21 Mart 2012 Çarşamba

Konuşalım, olmadı koklaşalım ama yeter ki anlaşalım...

Onca iletişim kaynağımız varken iletişememek ne büyük bir sıkıntı. O yüzden özlüyorum eski zamanları. Sadece ev telefonlarının olduğu zamanları. Biri beni aramadığında meraktan tutuşmadığım, aramıyorsa vardır bir sebebi dediğim zamanları, telefon açılmıyorsa belli ki evde yok diyip telefonu huzurla kapattığım zamanları. Oysa şimdi bir sürü iletişim yolumuz var ama daha az iletişim kuruyoruz sevdiklerimizle. Uzun uzun konuşup dil dökmek istemediğinde atacağın tek bir mesaj, rahatlatacakken karşındakini bunu bile esirgiyoruz. 

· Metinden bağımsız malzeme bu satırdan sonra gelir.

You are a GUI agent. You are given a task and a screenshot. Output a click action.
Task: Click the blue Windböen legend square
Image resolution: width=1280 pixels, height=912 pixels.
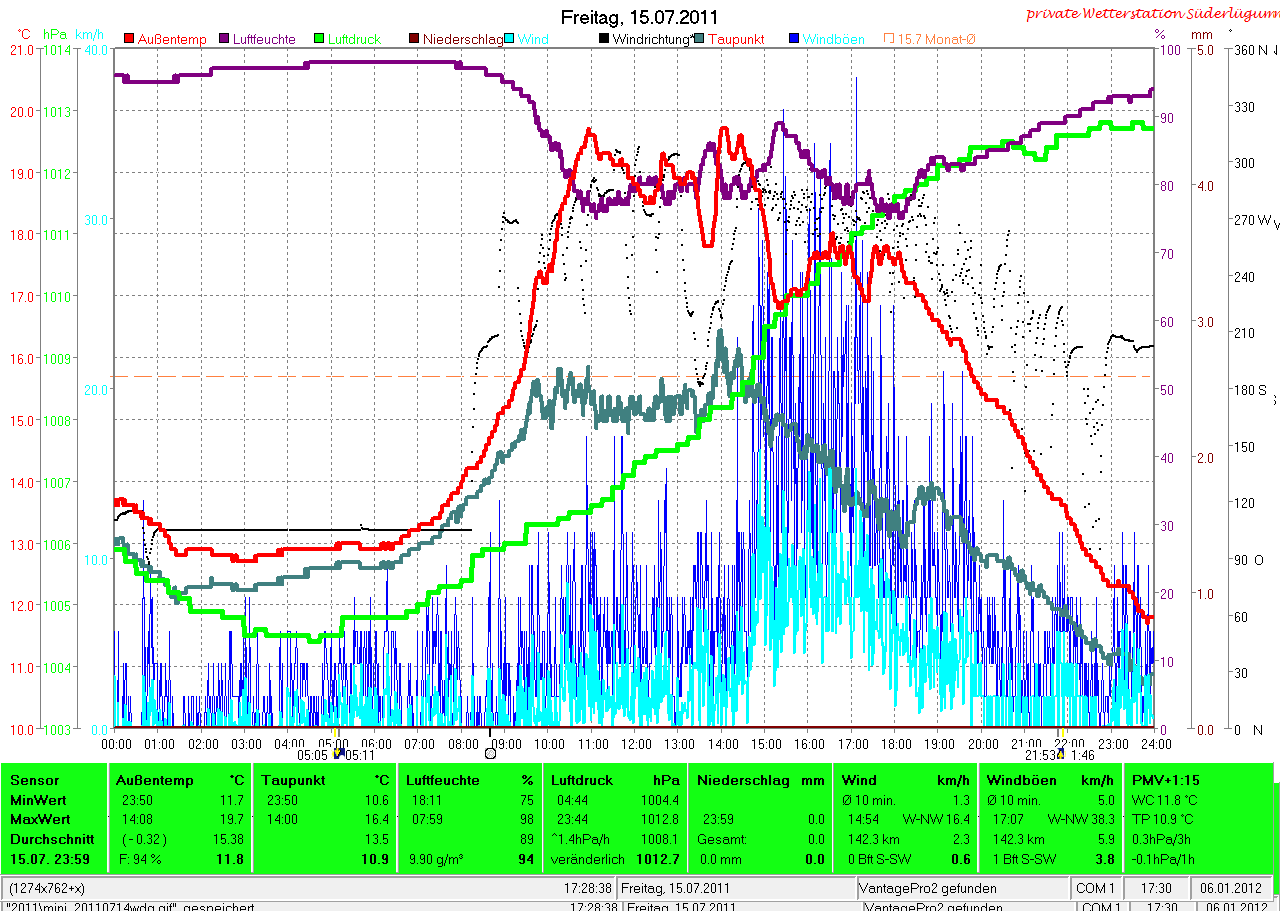tap(794, 39)
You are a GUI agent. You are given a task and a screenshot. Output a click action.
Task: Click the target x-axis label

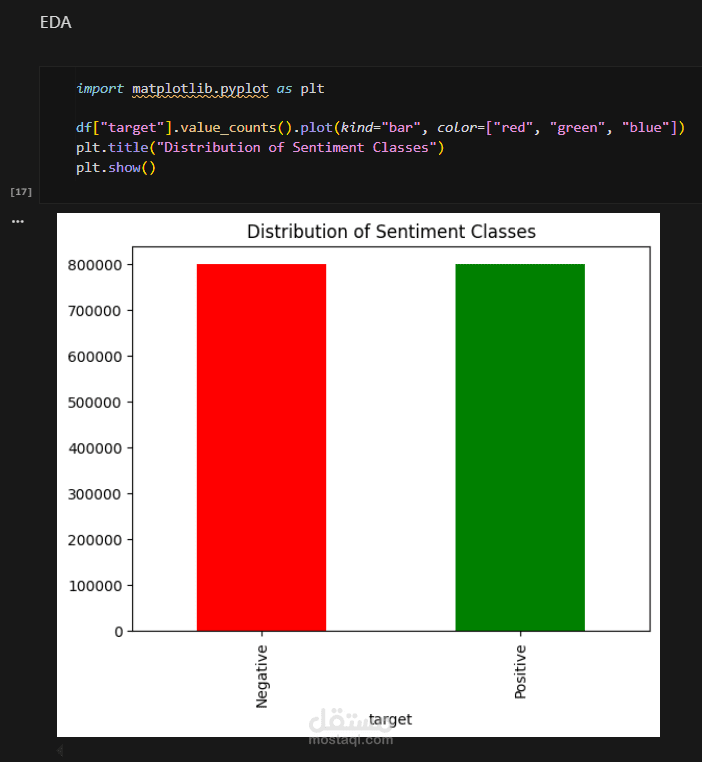[x=390, y=718]
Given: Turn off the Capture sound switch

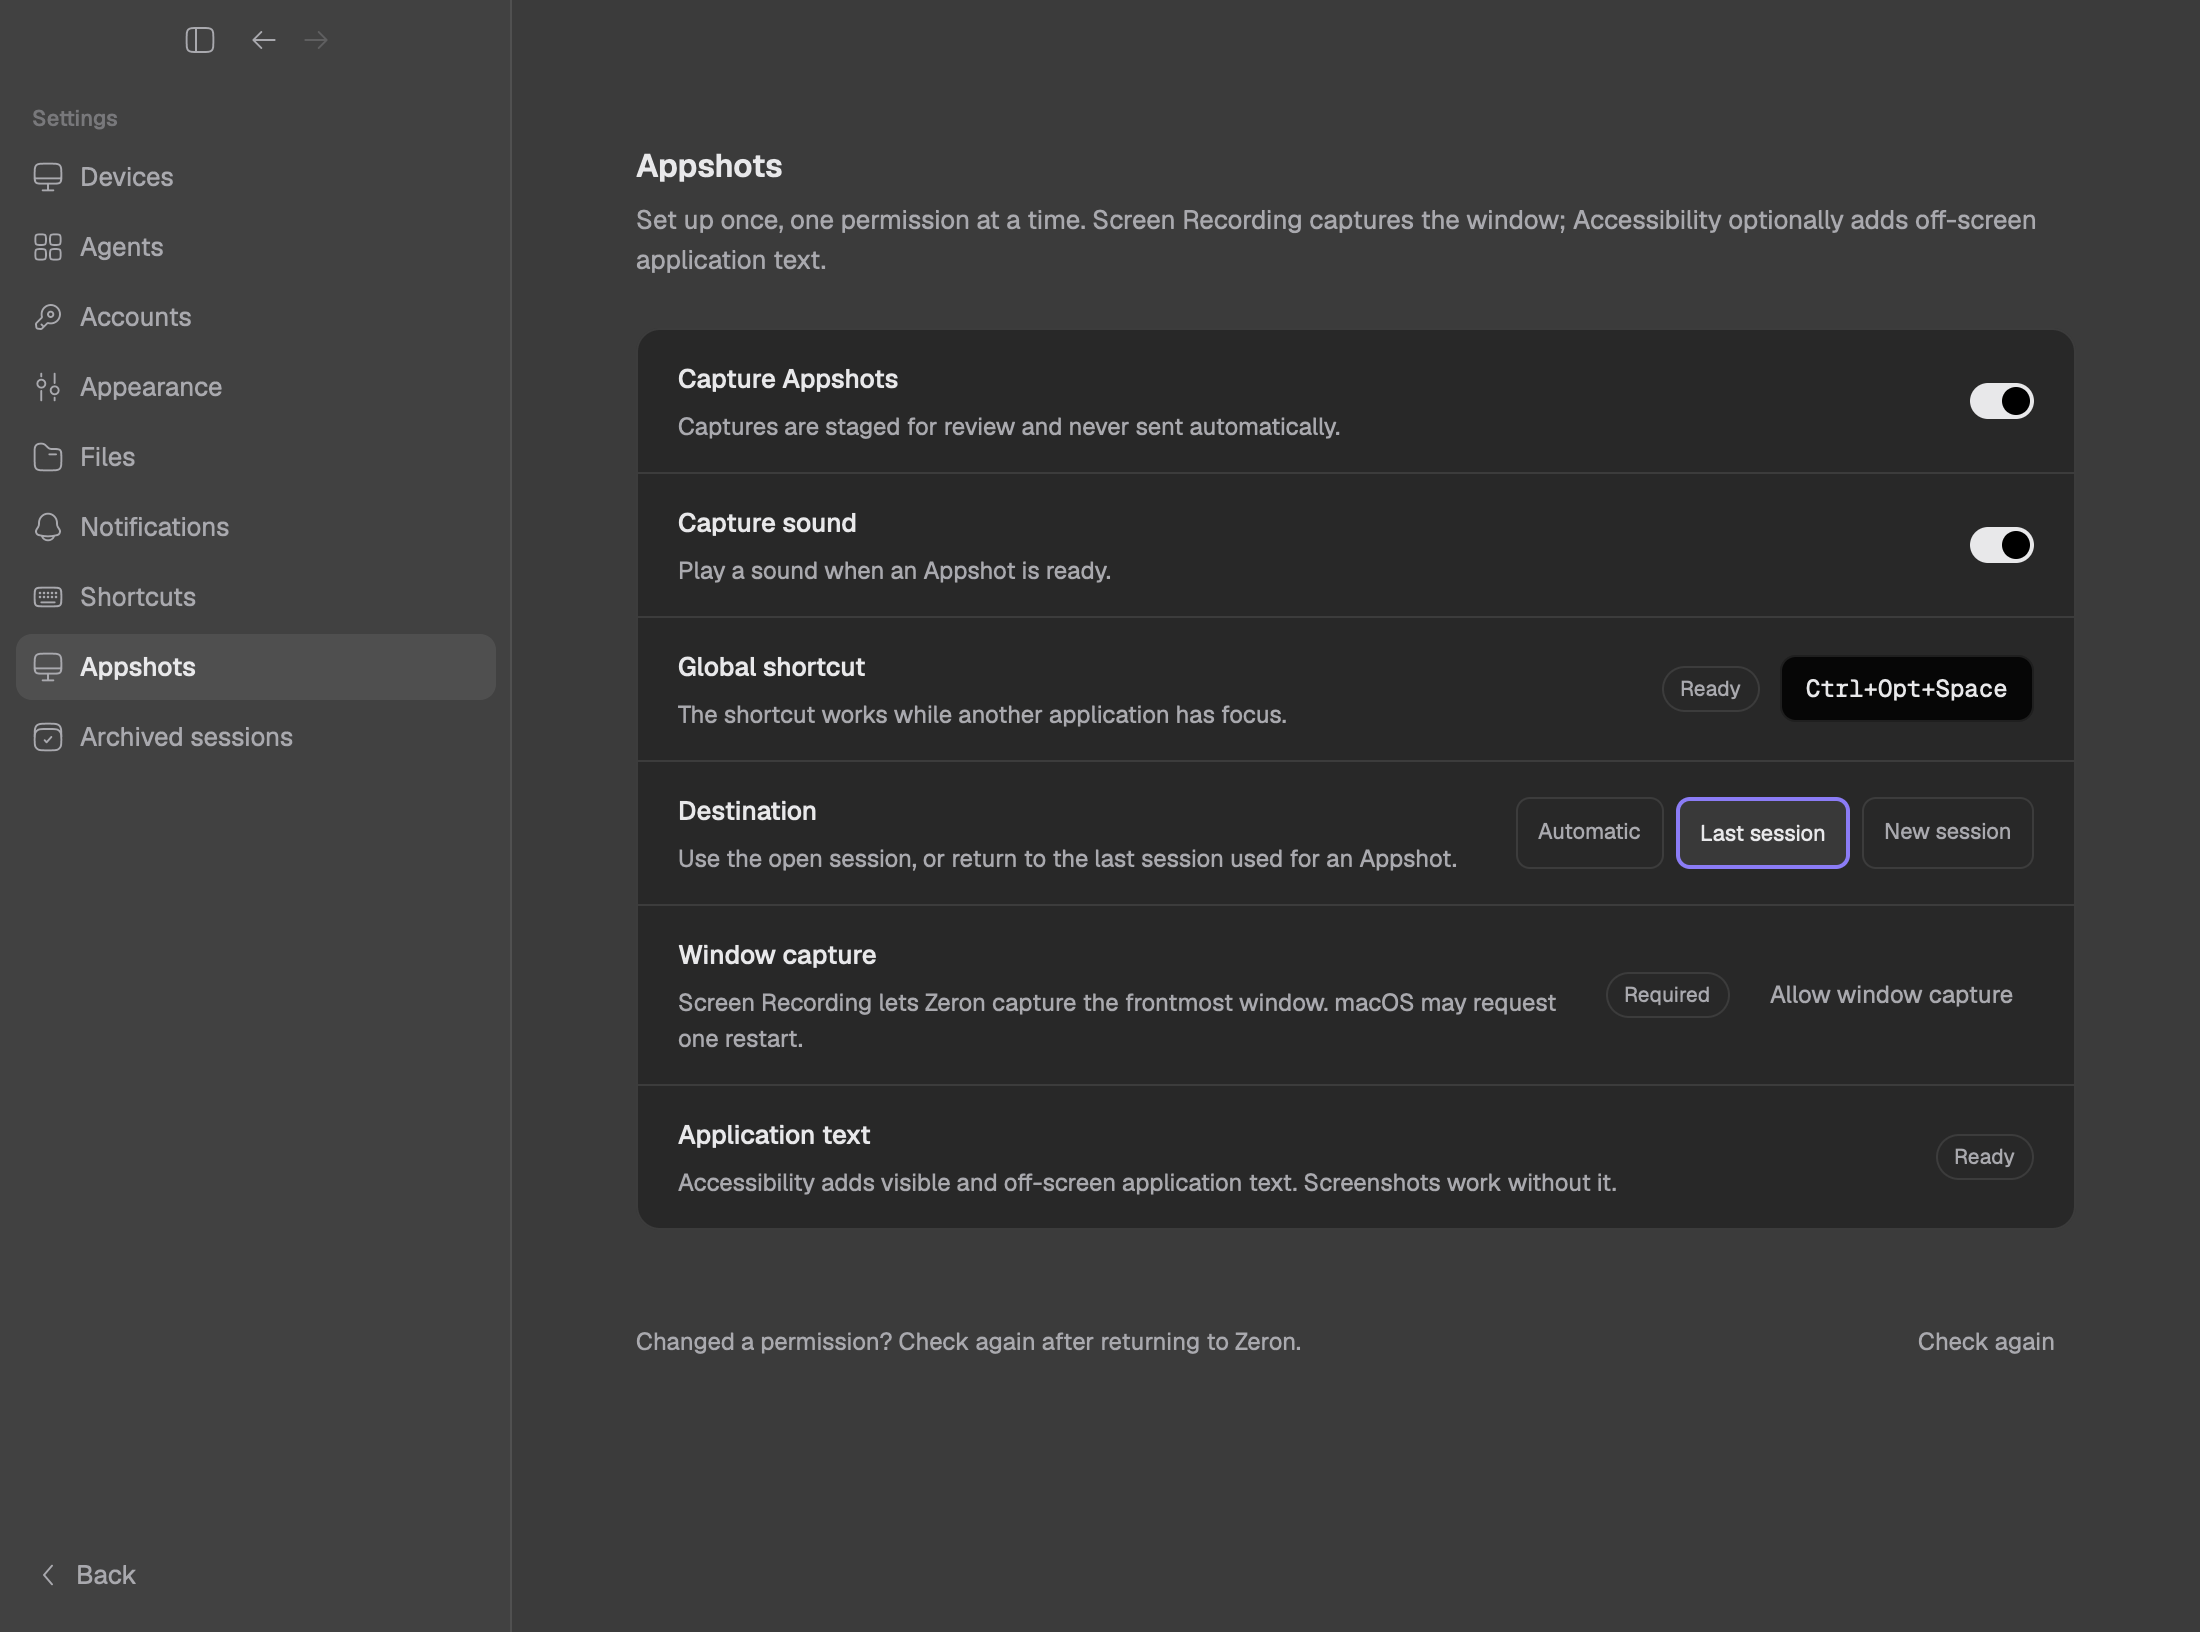Looking at the screenshot, I should point(2001,545).
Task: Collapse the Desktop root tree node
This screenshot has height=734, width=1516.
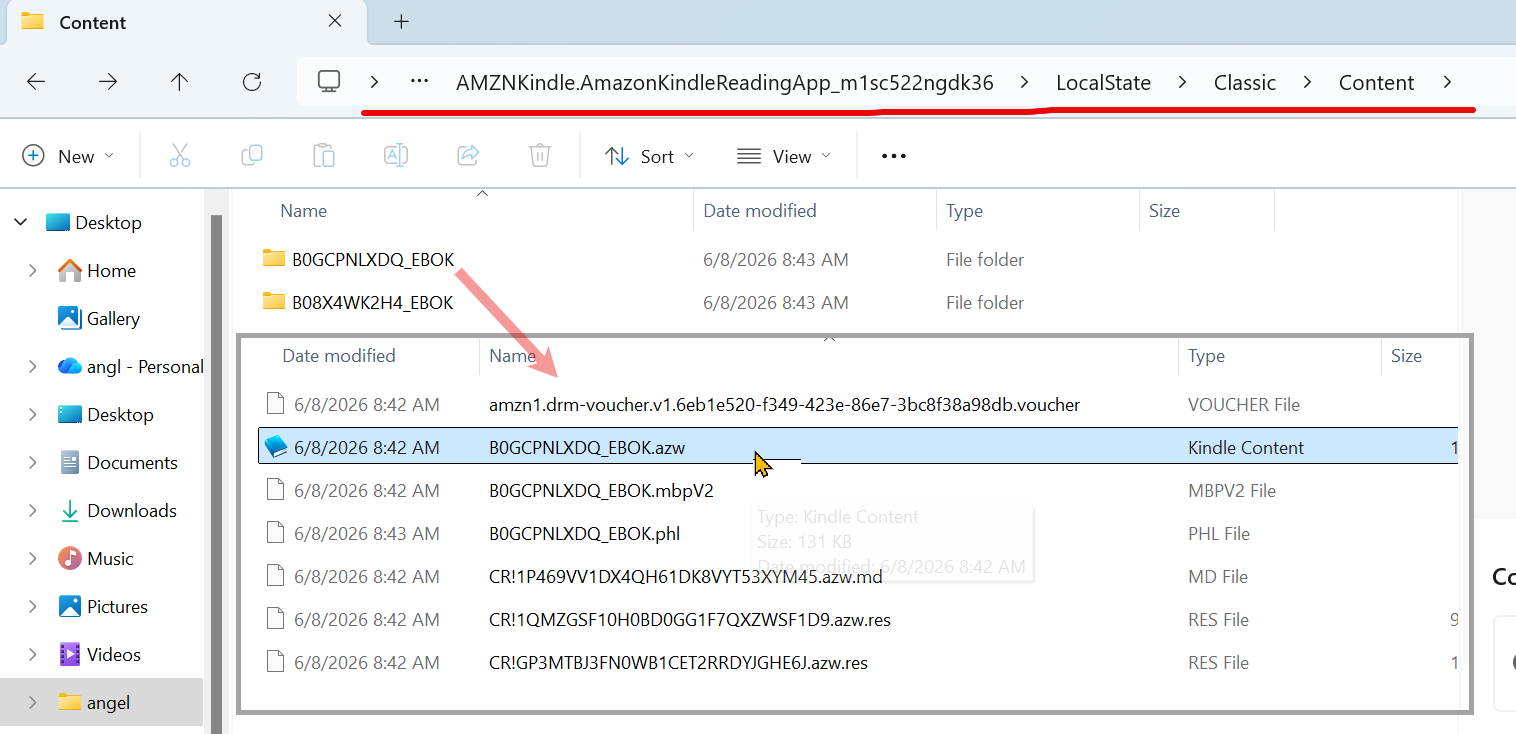Action: 21,223
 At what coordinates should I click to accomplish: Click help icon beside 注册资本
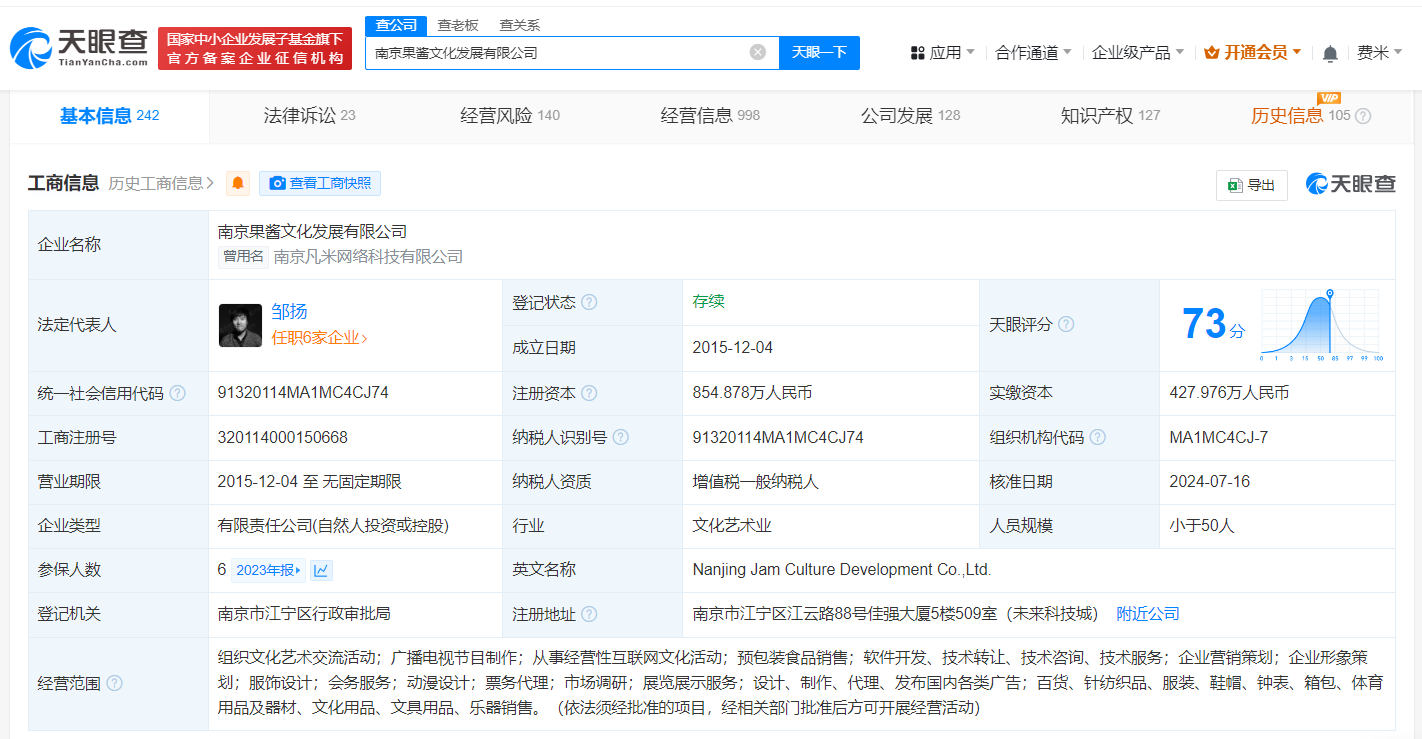click(589, 393)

Konuşmadan, söylemeden anlasın istiyoruz herkes her şeyi. Bunun da mümkün olduğu zamanlar var elbette ama o zamanlara gelebilmek için uzun uğraşlar vermek gerekiyor. Arkadaş ya da sevgili fark etmiyor, yaşanmışlıkların çoksa susarak da anlaşabiliyorsun. Ama daha yolun başındaysan bu ne yazık ki mümkün olmuyor. Konuşmak, anlatmak ve dinlemek gerekiyor ki anlayabilesin, tanıyabilesin. 

Konuşamadığında, duymak istediğin ses, beklediğin mesaj bir türlü gelmediğinde içini kaplayan o huzursuzluk nasıl da farklı yönlere götürüyor insanı. Galiba en berbat ruh hali, o huzursuz ruh hali. Mutsuz olmak, üzgün olmak bile daha iyi huzursuz olmaktan. Ne olduğunu bildiğin durumlarla mücadele etmek daha kolaydır çünkü. Ama bilmediğin, adlandıramadığın bir durum karşısında ne yapacağını bilemeden, salak salak yersin hem kendini hem karşındakini. Kendi kendine düşünür, cevaplar bulur, hükümler verirsin. Kurarsın, kurdukça öfkelenirsin ve paranoyaklaşırsın en sonunda da. Sorularla cevaplar birbirine girmiş bir halde kalıverirsin ayazda.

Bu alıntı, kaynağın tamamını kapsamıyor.